Madonna Badger, founder and CCO of Manhattan-based, Badger and Winters Group, anonymously launched a video, “We are #WomenNotObjects” in mid-January. The two-and-a-half-minute-long film contains a montage of ads and branded social media posts, which were returned in response to a Google image search for “objectification of women.”
Some of these ads are reproduced in placard form and a series of women each hold an image, whilst delivering a sarcastic observation. For example, a highly suggestive image from Burger King is accompanied by the line, “I love giving blow-jobs to sandwiches.”
The campaign hopes to spark a wider conversation and drive change. Badger says: “The campaign is aimed at everyone who needs to think about what we are doing and how we can change the way we portray women in advertising and media.”
When viewing the images in the video, Badger’s message is one with which it is hard to disagree. It’s also fair to say that, while some brands appear to have been singled out, this really could have included ads from hundreds of brands, not just those featured. (Although, that Tom Ford Men’s cologne ad…)
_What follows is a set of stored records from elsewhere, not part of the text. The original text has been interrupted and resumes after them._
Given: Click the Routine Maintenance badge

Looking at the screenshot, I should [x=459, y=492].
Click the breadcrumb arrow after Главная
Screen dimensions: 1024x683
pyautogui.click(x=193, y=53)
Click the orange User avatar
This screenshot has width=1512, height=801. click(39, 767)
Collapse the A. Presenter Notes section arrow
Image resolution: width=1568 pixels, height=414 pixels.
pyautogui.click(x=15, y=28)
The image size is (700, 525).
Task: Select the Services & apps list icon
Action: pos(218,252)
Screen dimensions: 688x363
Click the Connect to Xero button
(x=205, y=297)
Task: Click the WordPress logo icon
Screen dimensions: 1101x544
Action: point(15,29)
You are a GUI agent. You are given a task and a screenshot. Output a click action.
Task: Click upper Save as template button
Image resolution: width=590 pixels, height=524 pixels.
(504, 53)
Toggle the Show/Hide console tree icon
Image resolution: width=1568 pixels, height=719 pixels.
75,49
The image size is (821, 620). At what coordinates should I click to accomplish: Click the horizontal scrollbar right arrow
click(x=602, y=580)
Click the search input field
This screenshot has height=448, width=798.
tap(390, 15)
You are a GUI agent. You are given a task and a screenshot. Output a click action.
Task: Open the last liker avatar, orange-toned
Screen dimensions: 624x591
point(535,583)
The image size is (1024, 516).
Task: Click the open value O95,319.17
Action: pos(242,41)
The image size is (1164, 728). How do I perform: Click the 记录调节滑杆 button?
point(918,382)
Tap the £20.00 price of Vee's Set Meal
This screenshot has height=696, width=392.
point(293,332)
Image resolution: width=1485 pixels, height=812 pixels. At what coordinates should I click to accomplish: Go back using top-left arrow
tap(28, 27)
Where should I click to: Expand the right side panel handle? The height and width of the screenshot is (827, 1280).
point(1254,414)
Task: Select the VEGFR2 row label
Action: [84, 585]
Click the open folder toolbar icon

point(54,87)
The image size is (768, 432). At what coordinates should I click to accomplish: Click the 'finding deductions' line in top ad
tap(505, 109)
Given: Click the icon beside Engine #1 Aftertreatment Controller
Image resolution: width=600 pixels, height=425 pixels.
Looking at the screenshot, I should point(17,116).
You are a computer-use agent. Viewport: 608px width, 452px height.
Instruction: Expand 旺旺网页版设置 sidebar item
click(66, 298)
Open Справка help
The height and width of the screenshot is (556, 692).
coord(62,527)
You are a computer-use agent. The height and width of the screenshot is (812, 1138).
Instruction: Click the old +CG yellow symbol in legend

Indeed, it is partly Badger’s own involvement in sexually suggestive ads that has brought her to focus on this issue. In the early nineties, she was the creative lead on Calvin Klein’s advertising and was behind a stream of ads and spots for the brand’s (then new) underwear range, which were considered extremely provocative. Some of these ads featured a young Kate Moss and Mark Wahlberg (then aka Marky Mark), both scantily clad.
Badger’s life was hit with unimaginable tragedy on Christmas Day 2011, when a house fire claimed the lives of her three young daughters and her parents. Following a spell away from agency life in the wake of this horrific accident, Badger has returned with a mission and hopes others may follow suit. “As a female-lead creative agency, we believe it is our responsibility to affect this issue in the way that we can – through our work,” she says.
The campaign does beg the question: what depictions of women are acceptable in advertising? For some, the line between “sexy” and “objectification” might be a fuzzy one. Badger says: “I can tell you that it will not be fuzzy in our work moving forward.” Her agency, which specializes in beauty, fashion and luxury, states on its website homepage, “In 2016, Badger & Winters made a commitment to never objectify women in our work.”
She explains how company has developed a series of four questions to assess creative approaches and processes, “Props–does the woman have a choice or a voice in this situation? Plastic–is the image manipulated to the extent that the look is not humanely achievable? Parts–is the woman reduced to just a sexually provocative body part, not a whole person? Overall–would you be comfortable to see your sister, best friend, or yourself in this image?”
Badger is leaving it up to others to consider their roles in this context and decide what, if any, action to take. “We are doing our part and what is right for our agency and what we believe is right for women,” she says, adding, “If other agencies are inspired by our direction, they can make the decision to play their part.”